Юрий рассматривал «мальчика» со скептическим любопытством, как учитель труда — работу пятиклассника. Он потрогал пальцем звездочку на шапочке — настоящий значок, приколотый к картону — и сказал:

— Как бы я хотел, чтобы Сашенька был и моим внуком тоже!

— А что, это не твой внук? — Лину удивил не столько смысл фразы, сколько то, как он ее произнес — с неожиданным, нескрываемым волнением.

— Внук бездетного дедушки.

— Что?

Он кашлянул, отвернулся и мгновение спустя сказал нормальным, твердым голосом:

— Это не твое дело.
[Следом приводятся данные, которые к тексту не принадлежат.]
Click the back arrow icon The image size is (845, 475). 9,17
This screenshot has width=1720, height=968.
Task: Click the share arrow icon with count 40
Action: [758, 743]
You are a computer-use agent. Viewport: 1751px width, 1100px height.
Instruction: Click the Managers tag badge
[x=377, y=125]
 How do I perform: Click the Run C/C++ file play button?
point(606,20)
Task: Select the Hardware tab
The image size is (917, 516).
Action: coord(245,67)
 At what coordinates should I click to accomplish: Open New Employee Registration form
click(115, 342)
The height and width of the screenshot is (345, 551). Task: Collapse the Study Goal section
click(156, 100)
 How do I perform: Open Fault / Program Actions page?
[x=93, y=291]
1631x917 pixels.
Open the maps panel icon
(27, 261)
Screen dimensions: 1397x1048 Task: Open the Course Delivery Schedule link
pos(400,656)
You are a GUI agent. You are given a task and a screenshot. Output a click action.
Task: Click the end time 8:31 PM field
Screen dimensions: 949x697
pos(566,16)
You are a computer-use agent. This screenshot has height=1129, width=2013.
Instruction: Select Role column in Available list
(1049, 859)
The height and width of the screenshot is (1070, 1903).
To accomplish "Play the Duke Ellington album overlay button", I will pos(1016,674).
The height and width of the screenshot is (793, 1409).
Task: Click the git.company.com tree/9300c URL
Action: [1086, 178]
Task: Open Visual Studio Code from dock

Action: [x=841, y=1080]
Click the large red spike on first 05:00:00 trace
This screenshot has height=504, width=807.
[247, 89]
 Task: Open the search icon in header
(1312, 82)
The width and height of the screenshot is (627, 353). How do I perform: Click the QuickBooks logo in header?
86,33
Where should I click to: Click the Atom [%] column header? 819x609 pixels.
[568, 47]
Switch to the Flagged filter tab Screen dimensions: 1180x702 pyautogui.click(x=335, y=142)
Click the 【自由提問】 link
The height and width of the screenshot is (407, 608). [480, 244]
Я тебе не доверяю. Вдруг кто-то хочет мою Полечку нарочно свести с ума?

Потом он снова погладил звездочку и добавил мягче:

— Она у меня хрупкая, ранимая, очень переживает за все.

Юрий задумался, Лина терпеливо ждала. Он поправил махровый халат в крупных маках, висевший на спинке кровати, разгладил пушистые рукава, потом потер лоб и произнес:

— А может, так оно и к лучшему. Может, так ей будет спокойнее. Пусть думает, что внук рядом.

Лина услышала в его голосе нотку, которая отозвалась в ней непонятным, но приятным чувством.  В комнате потеплело, словно ее только что сверху донизу заполняли колючие сосульки, а теперь они таяли и стекали к ногам Лины холодными лужицами, в которых таяло возмущение, и вновь просыпалась симпатия к этому подозрительному типу.  Она тряхнула головой и всеми силами воспротивилась неожиданному чувству. Говорят, маньяки обладают необыкновенной способностью расположить к себе женщину. Чтобы отвлечься и сбросить наваждение, Лина спросила:

— Полина Семеновна совсем не видит внука?

—Они приезжали в гости один раз, на несколько дней. Маша считает, что отпуск надо проводить на море или в горах, а не в нашей дыре, — он уложил «мальчика» обратно, укрыл одеялом и подтолкнул Лину к выходу. — Пошли, Поля не любит, когда обед остывает на столе.

— Так и быть, я на некоторое время останусь, — говорила она, спускаясь по лестнице. —  Не подумай, что это из-за того, что ты мне  запрещаешь уйти — не имеешь права! Я просто подумала, вдруг я смогу чем-то помочь. Мне нравится твоя жена.

Последнюю фразу добавлять не стоило. Юрий бросил на нее такой взгляд, что Лине захотелось самой превратится в картонную куклу.

Лина ни капельки не соврала. Конечно, ее мучило любопытство, чем закончится история с открыткой. Но куда больше она хотела разобраться, не бьет ли, в самом деле, муж эту милую женщину? Может быть, ей нужна помощь, но она боится сказать об этом или не знает куда обратиться. Нельзя же этого так оставить, Лина тогда уважать себя перестанет. А тут есть возможность посмотреть на семью изнутри. За себя Лина не боялась. Во-первых, в ее сумке лежали три предмета, в той или иной степени способные ее защитить: газовый баллончик,  острая отвертка (пригождалась иногда в сражениях с почтовыми ящиками) и визитка Эмиля Евгеньевича. Во-вторых, Лина была уверена, что женщину можно обидеть ровно на столько, на сколько она сама себе это позволяет. Она себя не давала в обиду с самого детства. Едва ли не каждый мальчишка во дворе смог бы вспомнить расквашенный ее кулаком нос. Она, конечно, обещала не давать никому советов. А она и не будет ничего советовать, если что, напишет заявление в милицию или даст ему сдачи.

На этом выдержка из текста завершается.